I still prefer an explicit (and documented) scope for each lock:

fn no_deadlock() {
  let foo = Arc::new(Mutex::new(Foo { value: 0 }));

  (0..10).into_par_iter().for_each_with(foo, |f, _| {
      { // first mutex lock
          let lock = f.lock().unwrap();
          f.action();
      }
      { // second mutex lock
          f.lock().unwrap().action();
      }
  }
}

Generally values not assigned to a variable stick around until the semicolon.

Regarding @s3bk's explicit scopes, I prefer to explicitly drop it with drop.

fn deadlock() {
  let foo = Arc::new(Mutex::new(Foo { value: 0 }));

  (0..10).into_par_iter().for_each_with(foo, |f, _| {
      let lock = f.lock().unwrap();
      f.action();
      let lock2 = f.lock().unwrap().action();
      drop(lock);
      drop(lock2);
  }
}

Now it's obvious that there is a deadlock.

I'd like to elaborate on the temporary lifetime extension mentioned above.
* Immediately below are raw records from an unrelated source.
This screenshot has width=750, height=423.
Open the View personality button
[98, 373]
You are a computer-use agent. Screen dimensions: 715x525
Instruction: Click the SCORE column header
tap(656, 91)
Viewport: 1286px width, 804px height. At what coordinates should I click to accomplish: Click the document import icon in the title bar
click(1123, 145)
You should watch out for storing values borrowed from a mutex, as this can easily lead to an unexpected deadlock:

let mutex = Mutex::new(Foo { x: 42 });

// Fine: we modify the value inside the mutex,
// then the mutex unlocks immediately.
mutex.lock().unwrap().x += 1;
mutex.lock().unwrap().x += 1;

// Fine: we copy the value from the mutex,
// then the mutex unlocks immediately.
// (Value inside the mutex is not changed.)
let mut a = mutex.lock().unwrap().x;
a += 1;
let mut b = mutex.lock().unwrap().x;
b += 1;

// Deadlock: we borrow the value from the mutex guard,
// and the mutex stays locked until the end of scope of `c`.
let c = &mut mutex.lock().unwrap().x;
*c += 1;
let d = &mut mutex.lock().unwrap().x;
*d += 1;

I prefer to separate locking from accessing to avoid this pitfall. For example, this is dangerous because you have to look at the signature of action() to figure out if the mutex unlocks immediately or not:

let something = mutex.lock().unwrap().action();

This is better:

let guard = mutex.lock().unwrap();
let something = guard.action();

Now the mutex is unlocked when guard is dropped, which is much more predictable.
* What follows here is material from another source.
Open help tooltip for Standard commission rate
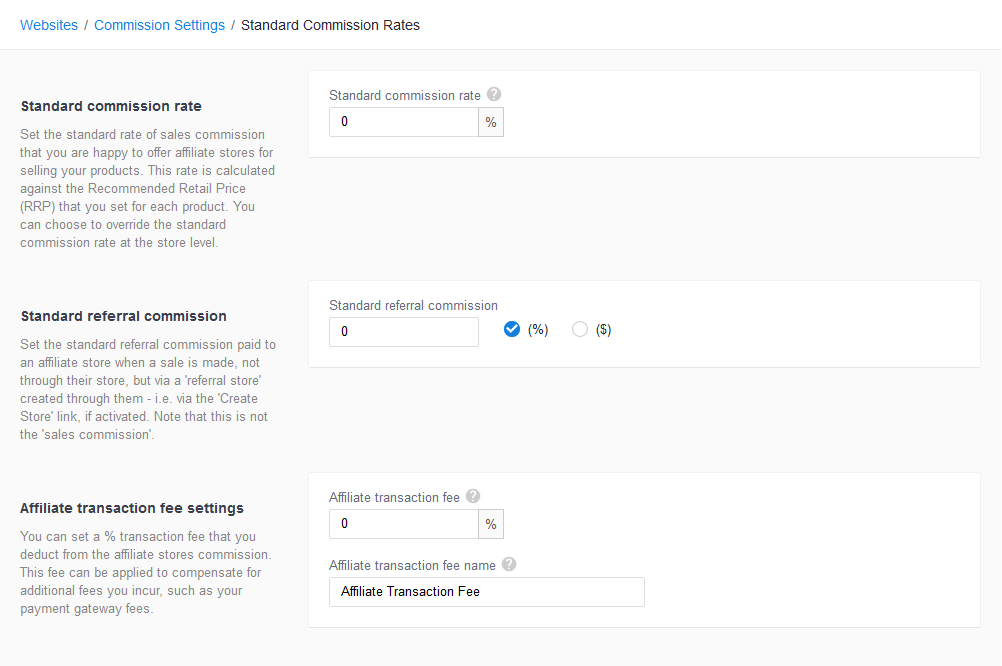The image size is (1002, 666). pyautogui.click(x=493, y=94)
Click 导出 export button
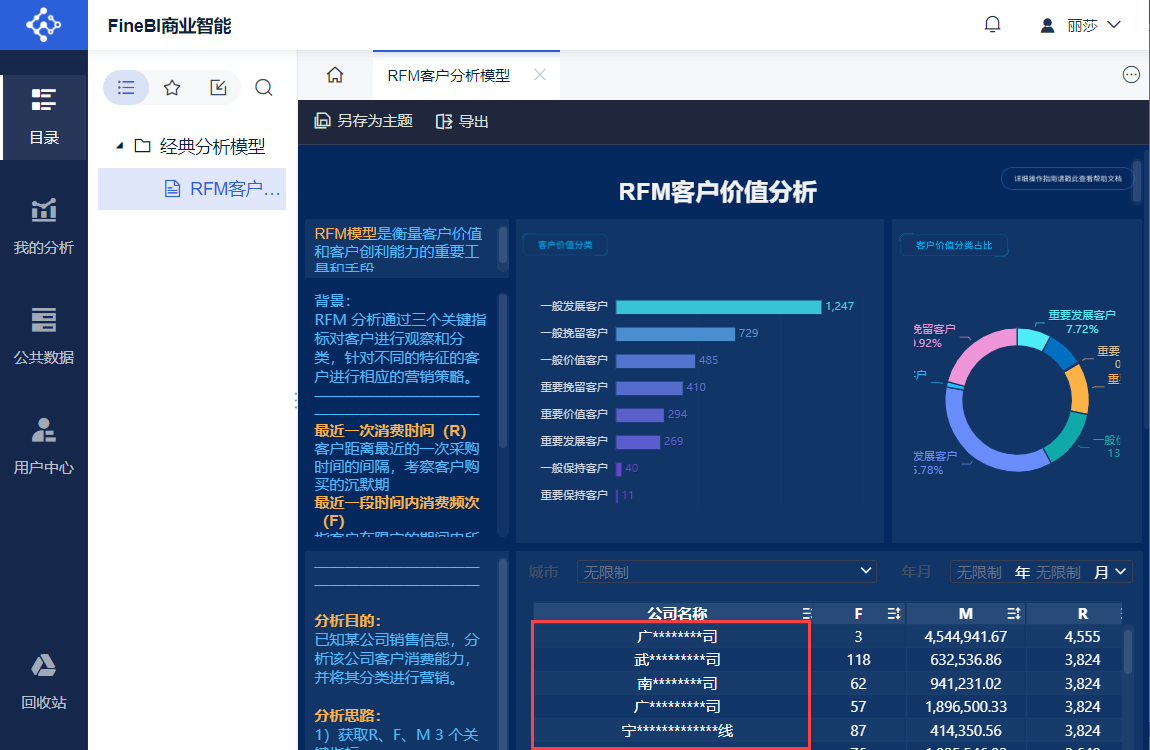Image resolution: width=1150 pixels, height=750 pixels. pos(462,122)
Another related behaviour is _ = xxx vs _foo = xxx. I used to think that they behave the same way but the former is a temporary and the latter is an unnamed variable (don't think that's the right terminology). Consider:

let _ = f.lock().unwrap();
// ...

and

let _lock = f.lock().unwrap();
// ...

The former will unlock immediately, the latter will keep the lock until the end of scope.

Personally I prefer an explicit drop(lock) if I need to deal with explicit locks, it's clear what's happening, all variables are named and I can unlock a lock before the end of scope too. When using mutexes I generally use the guard pattern, so far I only needed explicit lock/drops when using semaphores.
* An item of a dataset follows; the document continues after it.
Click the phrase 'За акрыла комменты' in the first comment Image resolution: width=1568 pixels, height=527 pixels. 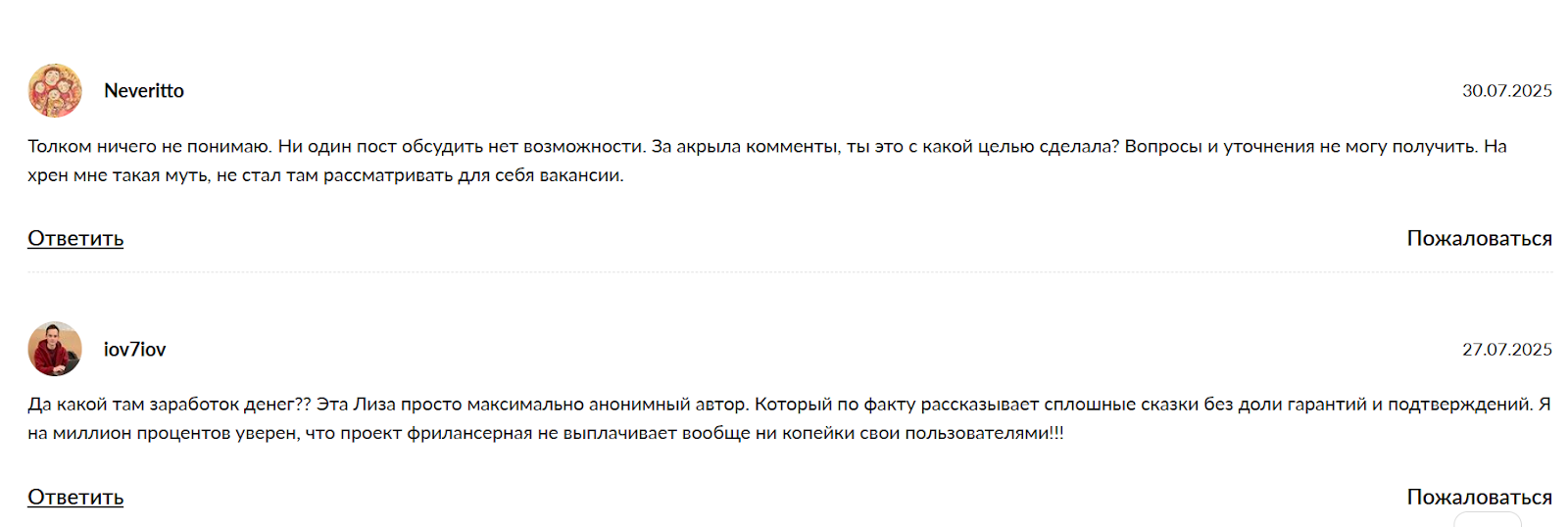(x=746, y=146)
I'd call _ a non-binding, like saying "ignore this part," whereas _foo is a normal binding that also has the convention of silencing "unused" warnings.

The difference with _ is more apparent in patterns where you're moving or copying only part of something that's already bound elsewhere, instead of a temporary expression. For example, if you have some tuple x: (Vec<u32>, Vec<u32>), then let (first, _) = x; will move x.0 and leave x.1 in place, whereas let (first, _second) = x will move both parts.

Thanks, that makes sense.

Is there a good use for let _ = foo();? By the sound of it it's equivalent of calling foo() and immediately discarding the result. I guess this was the main reason for my assumption and confusion, I thought that let will always assign the value somewhere on the stack, it'd be just unnamed variable.

I have #![deny(unused_must_use)], which means I must explicitly handle Results. Writing let _ = foo()?; let's me ignore a Result in those few cases where it makes sense.

Isn't it defeating the purpose of the unused_must_use? You're not using the result, you're just discarding it in a workaround way. Wouldn't it suffice to foo().unwrap(); or foo()?; to explicitly handle the Result?

As I said, "in the few cases where it makes sense." I want to know if I'm not consuming the Result almost all the time, but there are a few cases where I don't care.

A typical case where you don't care whether an operation failed can be sending on a channel. When dealing with channels, the correct failure handling can be quite varied, and just ignoring the error is reasonably common as the correct answer.